*TO DO*
Of the lines below, write out exactly those from the line with "Image resolution: width=303" through the line with "Select the Audio", both included, and skip the rest.

━━ GIVEN DATA

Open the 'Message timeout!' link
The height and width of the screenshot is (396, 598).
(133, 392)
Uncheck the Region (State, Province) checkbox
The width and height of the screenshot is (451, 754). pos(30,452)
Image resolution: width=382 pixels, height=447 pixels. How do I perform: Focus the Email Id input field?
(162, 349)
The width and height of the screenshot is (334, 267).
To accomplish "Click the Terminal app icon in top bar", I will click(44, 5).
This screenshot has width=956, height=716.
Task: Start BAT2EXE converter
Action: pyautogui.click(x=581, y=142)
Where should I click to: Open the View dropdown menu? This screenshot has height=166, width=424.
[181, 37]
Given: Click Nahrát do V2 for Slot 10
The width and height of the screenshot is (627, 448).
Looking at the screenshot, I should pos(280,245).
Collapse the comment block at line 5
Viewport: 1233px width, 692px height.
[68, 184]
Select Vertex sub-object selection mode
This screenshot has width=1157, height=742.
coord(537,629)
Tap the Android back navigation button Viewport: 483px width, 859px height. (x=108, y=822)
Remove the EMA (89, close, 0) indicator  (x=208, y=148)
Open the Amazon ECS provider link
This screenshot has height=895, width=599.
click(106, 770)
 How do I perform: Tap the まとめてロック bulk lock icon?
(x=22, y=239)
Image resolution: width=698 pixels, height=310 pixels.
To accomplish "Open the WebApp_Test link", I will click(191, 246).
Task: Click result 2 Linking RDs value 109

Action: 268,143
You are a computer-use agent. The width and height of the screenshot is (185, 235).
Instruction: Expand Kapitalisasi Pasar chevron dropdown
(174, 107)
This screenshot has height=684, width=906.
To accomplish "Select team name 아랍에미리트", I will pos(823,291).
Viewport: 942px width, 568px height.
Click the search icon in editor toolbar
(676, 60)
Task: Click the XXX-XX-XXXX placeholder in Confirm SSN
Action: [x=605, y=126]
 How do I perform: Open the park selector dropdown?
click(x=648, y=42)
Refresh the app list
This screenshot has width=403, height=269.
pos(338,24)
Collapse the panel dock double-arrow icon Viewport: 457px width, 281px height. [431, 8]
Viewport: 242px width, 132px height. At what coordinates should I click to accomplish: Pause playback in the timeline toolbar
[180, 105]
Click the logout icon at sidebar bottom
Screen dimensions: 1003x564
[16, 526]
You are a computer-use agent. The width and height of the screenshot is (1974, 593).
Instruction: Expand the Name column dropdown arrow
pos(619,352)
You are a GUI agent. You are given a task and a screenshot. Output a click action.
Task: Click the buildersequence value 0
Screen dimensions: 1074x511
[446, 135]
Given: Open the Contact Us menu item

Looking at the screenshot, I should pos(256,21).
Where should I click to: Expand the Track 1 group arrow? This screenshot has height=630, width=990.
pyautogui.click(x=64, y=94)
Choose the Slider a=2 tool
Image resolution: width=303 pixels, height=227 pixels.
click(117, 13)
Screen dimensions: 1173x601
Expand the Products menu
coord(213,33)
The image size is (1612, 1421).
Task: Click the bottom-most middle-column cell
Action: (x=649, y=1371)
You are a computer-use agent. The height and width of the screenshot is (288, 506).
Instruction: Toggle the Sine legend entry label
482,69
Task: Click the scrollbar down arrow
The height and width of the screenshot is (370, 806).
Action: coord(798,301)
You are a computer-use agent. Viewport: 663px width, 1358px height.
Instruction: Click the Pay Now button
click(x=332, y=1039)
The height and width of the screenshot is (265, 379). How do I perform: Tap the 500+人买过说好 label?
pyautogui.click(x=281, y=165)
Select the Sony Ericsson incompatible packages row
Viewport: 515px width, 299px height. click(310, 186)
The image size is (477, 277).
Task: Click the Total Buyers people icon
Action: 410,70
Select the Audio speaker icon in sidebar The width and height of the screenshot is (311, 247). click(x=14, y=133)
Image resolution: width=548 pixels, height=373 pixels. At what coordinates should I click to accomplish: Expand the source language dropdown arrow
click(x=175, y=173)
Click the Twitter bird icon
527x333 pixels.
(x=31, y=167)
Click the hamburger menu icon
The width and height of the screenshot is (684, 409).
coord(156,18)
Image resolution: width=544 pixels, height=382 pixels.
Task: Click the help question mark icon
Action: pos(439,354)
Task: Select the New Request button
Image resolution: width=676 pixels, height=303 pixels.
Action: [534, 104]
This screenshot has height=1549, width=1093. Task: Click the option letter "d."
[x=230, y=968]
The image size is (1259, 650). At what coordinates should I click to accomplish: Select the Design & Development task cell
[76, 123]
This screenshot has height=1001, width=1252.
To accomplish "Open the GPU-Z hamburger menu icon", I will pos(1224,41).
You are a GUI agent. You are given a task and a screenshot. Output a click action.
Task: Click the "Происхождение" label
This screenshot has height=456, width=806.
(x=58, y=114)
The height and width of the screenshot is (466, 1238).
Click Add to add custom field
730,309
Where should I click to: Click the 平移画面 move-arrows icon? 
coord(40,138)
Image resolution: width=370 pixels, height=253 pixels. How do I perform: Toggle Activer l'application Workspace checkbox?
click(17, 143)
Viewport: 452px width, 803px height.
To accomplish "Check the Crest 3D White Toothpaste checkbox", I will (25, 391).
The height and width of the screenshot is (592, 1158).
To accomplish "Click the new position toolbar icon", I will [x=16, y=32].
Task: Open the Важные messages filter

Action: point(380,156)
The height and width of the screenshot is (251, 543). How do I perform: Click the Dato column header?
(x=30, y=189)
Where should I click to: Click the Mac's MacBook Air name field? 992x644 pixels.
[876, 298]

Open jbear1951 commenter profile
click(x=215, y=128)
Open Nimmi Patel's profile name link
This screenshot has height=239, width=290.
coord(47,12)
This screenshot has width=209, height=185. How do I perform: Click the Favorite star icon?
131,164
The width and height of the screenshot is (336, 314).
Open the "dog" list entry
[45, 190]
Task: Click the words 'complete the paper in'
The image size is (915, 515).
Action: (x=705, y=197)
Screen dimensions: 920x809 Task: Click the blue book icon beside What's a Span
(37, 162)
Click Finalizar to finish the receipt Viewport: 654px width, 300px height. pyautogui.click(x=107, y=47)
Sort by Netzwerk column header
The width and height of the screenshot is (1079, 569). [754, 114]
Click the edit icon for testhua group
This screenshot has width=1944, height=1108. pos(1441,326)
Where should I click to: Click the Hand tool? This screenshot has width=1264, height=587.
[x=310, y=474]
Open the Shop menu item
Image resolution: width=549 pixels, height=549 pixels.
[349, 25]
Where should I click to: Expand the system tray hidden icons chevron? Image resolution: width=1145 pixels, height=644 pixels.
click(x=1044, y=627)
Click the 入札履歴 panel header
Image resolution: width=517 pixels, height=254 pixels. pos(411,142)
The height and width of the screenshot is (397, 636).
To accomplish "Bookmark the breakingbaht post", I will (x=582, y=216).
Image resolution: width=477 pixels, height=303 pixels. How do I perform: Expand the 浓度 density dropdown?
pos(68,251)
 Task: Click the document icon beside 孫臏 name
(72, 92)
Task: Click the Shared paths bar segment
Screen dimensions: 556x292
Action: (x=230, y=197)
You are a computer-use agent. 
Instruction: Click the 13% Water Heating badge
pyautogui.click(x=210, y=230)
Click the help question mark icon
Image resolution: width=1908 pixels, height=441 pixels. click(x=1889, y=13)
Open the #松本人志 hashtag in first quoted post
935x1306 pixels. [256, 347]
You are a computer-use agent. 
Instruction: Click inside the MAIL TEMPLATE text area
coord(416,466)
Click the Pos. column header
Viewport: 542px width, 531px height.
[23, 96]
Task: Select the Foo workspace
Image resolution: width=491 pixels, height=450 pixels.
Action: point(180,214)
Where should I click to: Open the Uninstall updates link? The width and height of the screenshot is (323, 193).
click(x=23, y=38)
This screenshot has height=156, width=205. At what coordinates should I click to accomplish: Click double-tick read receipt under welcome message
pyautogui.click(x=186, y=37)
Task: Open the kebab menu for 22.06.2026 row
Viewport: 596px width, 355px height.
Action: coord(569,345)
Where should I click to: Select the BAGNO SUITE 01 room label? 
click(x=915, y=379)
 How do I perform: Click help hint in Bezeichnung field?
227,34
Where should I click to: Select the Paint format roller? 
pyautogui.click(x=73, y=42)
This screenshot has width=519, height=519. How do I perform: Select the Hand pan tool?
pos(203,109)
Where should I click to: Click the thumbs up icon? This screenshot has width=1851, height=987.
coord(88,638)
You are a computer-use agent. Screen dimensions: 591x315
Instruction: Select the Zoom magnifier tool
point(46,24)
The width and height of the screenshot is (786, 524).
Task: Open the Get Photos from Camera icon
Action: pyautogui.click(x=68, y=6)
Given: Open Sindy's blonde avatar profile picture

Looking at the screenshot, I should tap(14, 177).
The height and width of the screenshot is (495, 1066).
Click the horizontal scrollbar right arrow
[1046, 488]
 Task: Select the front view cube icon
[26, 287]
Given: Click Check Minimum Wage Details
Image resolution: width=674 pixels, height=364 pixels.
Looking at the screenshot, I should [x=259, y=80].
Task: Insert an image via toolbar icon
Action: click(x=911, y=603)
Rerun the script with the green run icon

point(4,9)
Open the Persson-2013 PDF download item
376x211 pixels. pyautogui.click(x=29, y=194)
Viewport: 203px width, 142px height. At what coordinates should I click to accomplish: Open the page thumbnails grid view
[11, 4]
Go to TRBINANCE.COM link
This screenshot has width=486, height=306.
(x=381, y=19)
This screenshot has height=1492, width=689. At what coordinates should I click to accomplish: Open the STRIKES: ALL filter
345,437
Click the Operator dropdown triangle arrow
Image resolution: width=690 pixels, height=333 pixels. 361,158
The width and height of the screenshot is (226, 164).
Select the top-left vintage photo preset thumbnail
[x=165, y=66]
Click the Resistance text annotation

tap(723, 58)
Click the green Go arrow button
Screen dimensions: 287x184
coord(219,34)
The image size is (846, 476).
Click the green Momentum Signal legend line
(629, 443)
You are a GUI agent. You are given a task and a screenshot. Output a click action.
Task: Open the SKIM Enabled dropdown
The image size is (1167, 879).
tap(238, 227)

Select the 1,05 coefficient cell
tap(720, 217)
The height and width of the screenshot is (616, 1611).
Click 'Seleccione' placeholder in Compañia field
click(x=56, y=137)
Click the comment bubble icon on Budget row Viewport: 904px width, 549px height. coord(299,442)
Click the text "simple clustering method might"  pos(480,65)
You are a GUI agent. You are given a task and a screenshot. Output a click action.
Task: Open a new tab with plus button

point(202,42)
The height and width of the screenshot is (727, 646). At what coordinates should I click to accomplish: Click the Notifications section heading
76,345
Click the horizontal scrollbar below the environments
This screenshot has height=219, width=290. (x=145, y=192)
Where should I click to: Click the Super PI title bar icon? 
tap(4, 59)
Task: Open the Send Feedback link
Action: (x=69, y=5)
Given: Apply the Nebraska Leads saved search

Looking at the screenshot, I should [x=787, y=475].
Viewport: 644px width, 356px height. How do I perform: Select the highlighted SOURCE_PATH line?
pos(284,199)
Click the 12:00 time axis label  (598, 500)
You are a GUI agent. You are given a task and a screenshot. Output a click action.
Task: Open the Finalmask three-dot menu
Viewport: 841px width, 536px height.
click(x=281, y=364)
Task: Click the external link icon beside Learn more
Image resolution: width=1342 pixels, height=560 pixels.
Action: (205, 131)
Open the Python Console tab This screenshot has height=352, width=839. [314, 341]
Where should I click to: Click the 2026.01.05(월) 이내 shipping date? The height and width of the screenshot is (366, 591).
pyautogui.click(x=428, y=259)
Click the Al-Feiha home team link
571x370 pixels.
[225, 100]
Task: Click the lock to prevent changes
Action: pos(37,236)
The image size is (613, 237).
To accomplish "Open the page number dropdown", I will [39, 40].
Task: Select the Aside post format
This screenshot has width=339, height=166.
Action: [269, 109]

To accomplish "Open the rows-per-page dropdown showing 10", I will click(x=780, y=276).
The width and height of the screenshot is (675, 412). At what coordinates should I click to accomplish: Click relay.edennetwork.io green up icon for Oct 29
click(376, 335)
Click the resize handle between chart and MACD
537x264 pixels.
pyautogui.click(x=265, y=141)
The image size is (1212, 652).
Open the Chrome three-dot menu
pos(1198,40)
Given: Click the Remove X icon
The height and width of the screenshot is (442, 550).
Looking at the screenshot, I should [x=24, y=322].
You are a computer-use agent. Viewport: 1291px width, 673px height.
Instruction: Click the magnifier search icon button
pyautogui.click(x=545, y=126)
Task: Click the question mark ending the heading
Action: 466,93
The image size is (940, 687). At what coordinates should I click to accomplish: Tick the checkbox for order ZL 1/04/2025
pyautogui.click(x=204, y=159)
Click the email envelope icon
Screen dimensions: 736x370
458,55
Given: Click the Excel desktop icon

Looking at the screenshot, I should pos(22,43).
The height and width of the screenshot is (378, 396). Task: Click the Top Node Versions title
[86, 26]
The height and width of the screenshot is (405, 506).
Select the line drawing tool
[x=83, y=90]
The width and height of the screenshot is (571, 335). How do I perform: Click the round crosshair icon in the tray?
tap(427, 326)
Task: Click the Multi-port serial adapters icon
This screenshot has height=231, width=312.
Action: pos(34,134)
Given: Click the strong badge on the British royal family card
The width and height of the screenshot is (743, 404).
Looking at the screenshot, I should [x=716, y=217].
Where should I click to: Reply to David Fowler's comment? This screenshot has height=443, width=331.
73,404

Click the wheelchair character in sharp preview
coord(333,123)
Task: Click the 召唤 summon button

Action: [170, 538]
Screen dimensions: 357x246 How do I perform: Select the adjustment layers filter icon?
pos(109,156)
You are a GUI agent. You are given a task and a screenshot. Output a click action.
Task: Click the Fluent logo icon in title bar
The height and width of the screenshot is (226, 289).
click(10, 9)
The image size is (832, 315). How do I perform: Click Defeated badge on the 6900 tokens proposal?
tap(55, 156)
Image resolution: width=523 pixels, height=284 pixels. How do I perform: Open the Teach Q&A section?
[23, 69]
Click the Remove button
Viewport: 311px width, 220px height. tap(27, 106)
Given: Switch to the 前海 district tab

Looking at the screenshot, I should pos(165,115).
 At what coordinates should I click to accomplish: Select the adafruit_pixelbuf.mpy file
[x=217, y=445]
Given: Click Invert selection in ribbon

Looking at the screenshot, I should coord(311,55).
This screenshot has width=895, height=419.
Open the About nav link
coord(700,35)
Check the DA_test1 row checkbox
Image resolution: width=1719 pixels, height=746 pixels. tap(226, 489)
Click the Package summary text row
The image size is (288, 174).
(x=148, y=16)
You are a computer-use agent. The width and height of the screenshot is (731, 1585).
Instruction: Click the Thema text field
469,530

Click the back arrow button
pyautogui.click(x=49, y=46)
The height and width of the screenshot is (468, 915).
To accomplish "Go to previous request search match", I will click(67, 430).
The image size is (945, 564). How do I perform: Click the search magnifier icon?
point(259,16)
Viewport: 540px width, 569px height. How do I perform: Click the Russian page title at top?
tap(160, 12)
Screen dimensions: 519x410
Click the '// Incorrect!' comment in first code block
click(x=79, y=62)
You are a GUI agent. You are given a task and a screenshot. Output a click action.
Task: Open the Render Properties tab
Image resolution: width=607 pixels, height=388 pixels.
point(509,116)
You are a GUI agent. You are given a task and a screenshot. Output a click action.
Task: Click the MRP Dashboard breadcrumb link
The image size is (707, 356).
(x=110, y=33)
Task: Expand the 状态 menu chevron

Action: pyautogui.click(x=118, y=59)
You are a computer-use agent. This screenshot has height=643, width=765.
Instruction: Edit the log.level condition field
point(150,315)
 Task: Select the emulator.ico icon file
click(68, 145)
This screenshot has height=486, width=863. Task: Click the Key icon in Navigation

━━━━

*RESULT OF THIS TASK*
Image resolution: width=303 pixels, height=227 pixels.
click(117, 13)
Screen dimensions: 1173x601
Expand the Products menu
coord(213,33)
The image size is (1612, 1421).
Task: Click the bottom-most middle-column cell
Action: (x=649, y=1371)
You are a computer-use agent. The height and width of the screenshot is (288, 506).
Instruction: Toggle the Sine legend entry label
482,69
Task: Click the scrollbar down arrow
The height and width of the screenshot is (370, 806).
Action: coord(798,301)
You are a computer-use agent. Viewport: 663px width, 1358px height.
Instruction: Click the Pay Now button
click(x=332, y=1039)
The height and width of the screenshot is (265, 379). How do I perform: Tap the 500+人买过说好 label?
pyautogui.click(x=281, y=165)
Select the Sony Ericsson incompatible packages row
Viewport: 515px width, 299px height. click(310, 186)
The image size is (477, 277).
Task: Click the Total Buyers people icon
Action: 410,70
Select the Audio speaker icon in sidebar The width and height of the screenshot is (311, 247). click(x=14, y=133)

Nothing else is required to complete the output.